The Father had never lost all hope for His child, never decided to just go on with life and believe His son would always be broken and wayward.  He kept His eyes on the road in eager anticipation of His son’s return and when He laid His loving and gracious eyes on Him from a long way off, He ran to him.


And I think this is how we’re called to love the people in our lives that we see in seasons of brokenness.  If it’s our place to speak boldly and directly about the choices they’re making then may we ever so abidingly do so (disclaimer- if anyone in your life is in danger to themselves or anyone around them, it is not only your place but your obligation to say something and report the situation).  But for situations that are not life threatening, situations that maybe kind of aren’t your business or aren’t your place to speak up, though you are painfully watching them unfold, I think we follow the Father’s model.

Keep your eyes on the road.

Don’t you dare give up hoping that was is lost will be found, broken will be redeemed, empty will be filled, damaged will be restored.

But the Father doesn’t just run to Him, He welcomes him back into His house as a son.

And this is so important.

Often when we are in seasons of wandering, seasons of brokenness, we forget who we are. And the people who make the biggest difference are not the ones who tell us we shouldn’t and are so eager to say “I told you so.”  Instead, the people who make the greatest difference are the ones who look at us in the midst of our broken, lost, and weary souls, and tell us who we are- redeemed, whole, holy, loved, and accepted in Christ.  

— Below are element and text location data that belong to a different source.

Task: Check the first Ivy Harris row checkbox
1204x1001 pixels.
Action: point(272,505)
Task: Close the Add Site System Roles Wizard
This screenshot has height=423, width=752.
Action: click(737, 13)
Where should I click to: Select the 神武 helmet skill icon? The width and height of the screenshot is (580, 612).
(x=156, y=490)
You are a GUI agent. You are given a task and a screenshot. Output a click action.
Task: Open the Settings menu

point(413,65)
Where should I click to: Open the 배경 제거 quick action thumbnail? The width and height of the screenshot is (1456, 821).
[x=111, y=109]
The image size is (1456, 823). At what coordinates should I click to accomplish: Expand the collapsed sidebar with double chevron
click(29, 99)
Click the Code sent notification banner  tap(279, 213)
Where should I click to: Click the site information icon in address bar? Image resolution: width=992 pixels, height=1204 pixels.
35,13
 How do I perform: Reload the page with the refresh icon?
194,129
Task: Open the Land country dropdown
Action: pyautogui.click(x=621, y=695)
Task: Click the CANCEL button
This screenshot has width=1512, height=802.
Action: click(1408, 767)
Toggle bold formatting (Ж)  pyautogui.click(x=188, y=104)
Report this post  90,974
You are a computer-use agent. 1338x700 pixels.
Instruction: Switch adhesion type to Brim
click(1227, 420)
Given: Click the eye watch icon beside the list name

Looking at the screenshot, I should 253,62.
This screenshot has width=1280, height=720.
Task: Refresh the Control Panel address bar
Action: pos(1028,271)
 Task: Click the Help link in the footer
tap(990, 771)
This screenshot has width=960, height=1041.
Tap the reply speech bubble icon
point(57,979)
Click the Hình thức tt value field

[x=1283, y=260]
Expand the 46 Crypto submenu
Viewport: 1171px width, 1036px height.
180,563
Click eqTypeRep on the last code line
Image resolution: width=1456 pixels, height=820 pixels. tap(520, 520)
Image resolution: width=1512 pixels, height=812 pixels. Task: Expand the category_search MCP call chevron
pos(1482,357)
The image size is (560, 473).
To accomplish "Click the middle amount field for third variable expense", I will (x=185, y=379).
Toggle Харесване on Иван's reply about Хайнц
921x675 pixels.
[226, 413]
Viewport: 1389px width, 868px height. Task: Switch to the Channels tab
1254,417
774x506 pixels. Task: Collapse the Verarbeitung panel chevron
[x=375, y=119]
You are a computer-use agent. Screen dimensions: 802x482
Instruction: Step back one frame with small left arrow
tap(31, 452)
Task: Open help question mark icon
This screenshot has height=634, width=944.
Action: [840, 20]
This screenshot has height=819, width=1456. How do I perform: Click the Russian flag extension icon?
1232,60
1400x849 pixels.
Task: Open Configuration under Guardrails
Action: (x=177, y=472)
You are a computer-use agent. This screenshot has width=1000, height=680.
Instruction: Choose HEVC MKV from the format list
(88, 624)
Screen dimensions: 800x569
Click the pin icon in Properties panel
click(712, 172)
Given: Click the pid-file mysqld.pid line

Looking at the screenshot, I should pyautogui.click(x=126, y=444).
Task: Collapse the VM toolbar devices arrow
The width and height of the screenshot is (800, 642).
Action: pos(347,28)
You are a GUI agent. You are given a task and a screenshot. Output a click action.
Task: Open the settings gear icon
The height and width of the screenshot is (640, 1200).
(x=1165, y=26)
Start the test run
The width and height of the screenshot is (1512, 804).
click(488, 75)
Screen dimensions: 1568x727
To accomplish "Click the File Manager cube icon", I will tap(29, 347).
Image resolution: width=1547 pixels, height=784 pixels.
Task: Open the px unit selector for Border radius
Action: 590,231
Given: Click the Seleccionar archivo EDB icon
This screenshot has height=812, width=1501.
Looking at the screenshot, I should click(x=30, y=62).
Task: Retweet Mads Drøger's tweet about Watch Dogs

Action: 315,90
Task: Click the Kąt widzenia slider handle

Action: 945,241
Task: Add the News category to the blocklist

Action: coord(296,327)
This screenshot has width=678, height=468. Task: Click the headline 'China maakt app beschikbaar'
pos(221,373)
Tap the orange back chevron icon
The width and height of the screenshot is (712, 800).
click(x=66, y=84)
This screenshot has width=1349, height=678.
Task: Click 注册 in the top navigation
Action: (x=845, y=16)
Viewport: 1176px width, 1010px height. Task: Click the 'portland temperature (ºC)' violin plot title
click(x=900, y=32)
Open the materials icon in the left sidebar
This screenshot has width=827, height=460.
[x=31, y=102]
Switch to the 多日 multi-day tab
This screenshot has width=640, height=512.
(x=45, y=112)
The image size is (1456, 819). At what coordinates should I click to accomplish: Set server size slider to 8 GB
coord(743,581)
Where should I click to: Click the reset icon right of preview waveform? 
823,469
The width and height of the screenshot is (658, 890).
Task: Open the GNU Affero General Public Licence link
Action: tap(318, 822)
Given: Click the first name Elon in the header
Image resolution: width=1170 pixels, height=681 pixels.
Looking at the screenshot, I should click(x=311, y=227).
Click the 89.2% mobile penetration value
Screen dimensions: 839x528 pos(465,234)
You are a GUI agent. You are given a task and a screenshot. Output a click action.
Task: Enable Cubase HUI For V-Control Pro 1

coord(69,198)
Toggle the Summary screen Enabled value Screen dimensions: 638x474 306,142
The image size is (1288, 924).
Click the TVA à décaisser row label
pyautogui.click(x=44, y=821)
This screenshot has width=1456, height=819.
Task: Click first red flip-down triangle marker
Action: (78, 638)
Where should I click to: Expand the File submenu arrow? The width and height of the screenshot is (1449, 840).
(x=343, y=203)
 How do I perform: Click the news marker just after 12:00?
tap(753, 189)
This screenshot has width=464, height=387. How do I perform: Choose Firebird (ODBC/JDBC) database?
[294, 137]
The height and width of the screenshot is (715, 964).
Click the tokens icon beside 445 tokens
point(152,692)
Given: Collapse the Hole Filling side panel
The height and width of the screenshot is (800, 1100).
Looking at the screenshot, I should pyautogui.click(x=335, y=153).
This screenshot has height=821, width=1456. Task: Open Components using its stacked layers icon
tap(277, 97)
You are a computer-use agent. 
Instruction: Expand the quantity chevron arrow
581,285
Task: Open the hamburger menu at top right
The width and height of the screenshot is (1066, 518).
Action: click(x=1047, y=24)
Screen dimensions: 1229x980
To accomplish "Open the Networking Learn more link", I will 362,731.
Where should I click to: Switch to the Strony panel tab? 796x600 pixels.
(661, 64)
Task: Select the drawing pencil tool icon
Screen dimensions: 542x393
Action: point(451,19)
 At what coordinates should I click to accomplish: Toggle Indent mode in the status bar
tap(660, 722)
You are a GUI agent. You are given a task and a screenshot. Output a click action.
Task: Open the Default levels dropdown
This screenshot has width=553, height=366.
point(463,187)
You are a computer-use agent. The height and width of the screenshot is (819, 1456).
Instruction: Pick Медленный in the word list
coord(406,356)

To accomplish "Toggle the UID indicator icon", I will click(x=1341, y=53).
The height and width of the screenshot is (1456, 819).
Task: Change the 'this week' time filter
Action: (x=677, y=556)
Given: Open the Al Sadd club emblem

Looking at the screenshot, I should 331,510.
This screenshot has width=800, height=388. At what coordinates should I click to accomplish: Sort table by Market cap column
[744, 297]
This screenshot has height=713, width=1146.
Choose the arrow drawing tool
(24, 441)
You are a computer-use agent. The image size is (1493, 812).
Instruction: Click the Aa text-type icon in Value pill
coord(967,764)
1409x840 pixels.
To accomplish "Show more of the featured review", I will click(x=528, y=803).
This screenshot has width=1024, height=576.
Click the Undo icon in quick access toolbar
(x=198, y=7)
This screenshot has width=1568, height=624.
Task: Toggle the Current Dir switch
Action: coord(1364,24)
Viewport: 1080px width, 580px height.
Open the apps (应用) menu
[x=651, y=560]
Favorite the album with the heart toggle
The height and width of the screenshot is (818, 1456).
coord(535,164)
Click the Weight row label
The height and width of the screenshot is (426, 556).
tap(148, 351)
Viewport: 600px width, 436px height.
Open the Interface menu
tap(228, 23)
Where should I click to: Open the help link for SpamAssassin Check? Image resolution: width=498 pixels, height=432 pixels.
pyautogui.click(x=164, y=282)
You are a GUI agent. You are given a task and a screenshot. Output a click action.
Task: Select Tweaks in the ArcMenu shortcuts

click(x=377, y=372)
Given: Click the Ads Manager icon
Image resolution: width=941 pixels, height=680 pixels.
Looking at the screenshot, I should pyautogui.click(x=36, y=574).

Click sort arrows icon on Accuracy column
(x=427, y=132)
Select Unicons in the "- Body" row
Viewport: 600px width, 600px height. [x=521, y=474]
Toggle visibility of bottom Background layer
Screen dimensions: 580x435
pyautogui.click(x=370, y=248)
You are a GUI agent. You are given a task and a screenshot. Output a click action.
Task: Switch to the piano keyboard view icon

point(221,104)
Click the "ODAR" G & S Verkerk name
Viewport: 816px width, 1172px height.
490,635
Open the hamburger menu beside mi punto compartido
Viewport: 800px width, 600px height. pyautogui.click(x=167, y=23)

“When you see me filled with doubt or self hatred, when you observe me during my worst seasons of discouragement and failure, I want you to both weep with me ad I weep and be filled with hope, not the empty hope that says trite things like “It’ll all work out” [..] but a hope that exists because it sees something in me that is absolutely terrific.  Believe that there is life in me.  I want to catch the gleam in your eye that tells me you know there is more to me than my problems and you are confidently hopeful that good will emerge.  I want you to ache when you see the good buried beneath so much bad, but I want you to be passionately convinced that by the grace of God the good is there, waiting to be revealed.” – CONNECTING, Larry Crabb

So may we keep our eyes fixed on the road, knowing that there is no brokenness, no sin, too far gone that the grace of our Father cannot restore and the creativity of our Author cannot redeem.  And may we remind the broken that in them is wholeness.

 

What do you think?

How have you been affectively loved and cared for in seasons of making poor choices?